OBJECTIVE
In the patent text on classifying compressed audio files, why can the individual split sub-bands of the lower order sub-bands be compared? Answer in one to three sentences.

DOCUMENT
An audio file is divided into frames in the time domain and each frame is compressed, according to a psycho-acoustic algorithm, into file in the frequency domain. Each frame is divided into sub-bands and each sub-band is further divided into split sub-bands. The spectral energy over each split sub-band is averaged for all frames. The resulting quantity for each split sub-band provides a parameter. The set of parameters can be compared to a corresponding set of parameters generated from a different audio file to determine whether the audio files are similar. In order to provide for the higher sensitivity of the auditory response, the comparison of individual split sub-bands of the lower order sub-bands can be performed. Selected constants can be used in the comparison process to improve further the sensitivity of the comparison. In the side-information generated by the psycho-acoustic compression, data related to the rhythm, i.e., related percussive effects, is present. The data known as attack flags can also be used as part of the audio frame comparison.

Description

BACKGROUND OF THE INVENTION
1. Field of the Invention
This invention relates generally to audio files that have been processed using compression algorithms, and, more particularly, to a technique for the automatic classification of the compressed audio file contents.
2. Background of the Invention
With advances in auditory masking theory, quantization techniques, and data compression techniques, lossy compression of audio files has become the processing method of choice for the storage and streaming of the audio files. Compression schemes with various degrees of complexity, compression ratios and quality have evolved. The availability of these compression schemes has driven and been driven by the internet and portable audio devices. Several large data bases of compressed audio music files exist on the internet (e.g., from online stores). On a smaller scale, compressed audio music files are present on computers and portable devices around the globe. While classification schemes exist for MIDI music files and speech files, few schemes address the problem of identification and retrieval of audio content from compressed music database files. One attempt at classification of compressed audio files is the MPEG-7 standard. This standard is directed to providing a set of low level and high level descriptors that can facilitate content indexing and retrieval.
Referring to FIG. 1, a generalized block diagram of apparatus 10 for performing audio file compression schemes is shown. The raw audio data file is applied to time domain to frequency domain transformation unit 11 and to the psycho-acoustic model unit 12. The psycho-acoustic model unit 12 provides the mechanism for processing the raw data that includes assumptions regarding how audio input is perceived by human beings. Output signals from the psycho-acoustic model unit 12 are applied to the time domain/frequency domain transformation unit 11 and to a quantization unit 15. Output signals from the time domain/frequency domain transformation unit 11 are also applied to the quantization unit 15. The output signals of the quantization unit 15 are the compressed audio files. The time domain/frequency domain transformation unit 11 transforms the raw data file in the time domain to a data file in the frequency domain. The frequency domain data is quantized in the quantization unit 15 based on masking information provided by the psycho-acoustic unit 12. The psycho-acoustic unit 12 also determines the time domain/frequency domain transformation unit 11 resolution depending on the characteristics of the input signals. As a result of the apparatus shown in FIG. 1, an audio file receives two levels of compression. The first level of compression results from the selective retention of only the important audio file components as determined by the psycho-acoustic model. The second level of compression is a file compression of the file resulting from the psycho-acoustic compression, the second level of compression shrinking the file to reduce the amount of storage space. The second level of compression typically includes the Huffman coding.

RECORDS SUPPLIED
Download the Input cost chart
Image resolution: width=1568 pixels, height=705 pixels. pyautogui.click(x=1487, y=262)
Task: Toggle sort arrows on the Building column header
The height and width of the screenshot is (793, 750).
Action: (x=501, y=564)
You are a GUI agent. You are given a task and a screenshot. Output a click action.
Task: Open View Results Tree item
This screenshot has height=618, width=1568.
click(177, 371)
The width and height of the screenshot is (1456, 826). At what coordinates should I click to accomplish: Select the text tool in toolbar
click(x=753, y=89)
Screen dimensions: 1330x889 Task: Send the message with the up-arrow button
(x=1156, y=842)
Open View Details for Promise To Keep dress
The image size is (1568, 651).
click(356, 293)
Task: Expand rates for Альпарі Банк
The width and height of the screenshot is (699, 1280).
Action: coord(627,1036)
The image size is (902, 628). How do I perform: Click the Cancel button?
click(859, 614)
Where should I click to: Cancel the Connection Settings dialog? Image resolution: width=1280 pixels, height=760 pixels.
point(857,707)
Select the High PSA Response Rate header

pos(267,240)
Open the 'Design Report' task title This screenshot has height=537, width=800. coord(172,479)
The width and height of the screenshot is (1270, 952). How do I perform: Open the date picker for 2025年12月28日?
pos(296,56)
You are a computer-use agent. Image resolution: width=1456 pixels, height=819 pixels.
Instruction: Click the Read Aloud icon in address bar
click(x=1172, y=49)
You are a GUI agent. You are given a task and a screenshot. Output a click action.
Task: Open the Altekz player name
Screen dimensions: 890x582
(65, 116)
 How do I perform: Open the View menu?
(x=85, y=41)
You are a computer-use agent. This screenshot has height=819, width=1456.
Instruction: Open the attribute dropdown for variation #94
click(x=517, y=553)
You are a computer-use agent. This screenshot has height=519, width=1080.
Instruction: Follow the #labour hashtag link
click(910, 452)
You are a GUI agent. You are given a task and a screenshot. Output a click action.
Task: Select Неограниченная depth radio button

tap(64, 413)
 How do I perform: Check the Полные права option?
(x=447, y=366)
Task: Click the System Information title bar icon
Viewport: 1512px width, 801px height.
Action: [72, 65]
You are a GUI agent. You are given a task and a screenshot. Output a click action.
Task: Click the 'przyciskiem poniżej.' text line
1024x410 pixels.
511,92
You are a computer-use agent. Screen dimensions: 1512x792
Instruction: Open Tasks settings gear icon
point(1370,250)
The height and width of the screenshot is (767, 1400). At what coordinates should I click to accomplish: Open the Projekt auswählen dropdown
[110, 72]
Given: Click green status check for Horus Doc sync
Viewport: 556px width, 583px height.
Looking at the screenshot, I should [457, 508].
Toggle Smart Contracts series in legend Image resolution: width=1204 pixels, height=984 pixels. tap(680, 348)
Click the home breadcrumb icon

RESPONSE BELOW
Comparing the individual split sub-bands of the lower order sub-bands accounts for the higher sensitivity of the auditory response.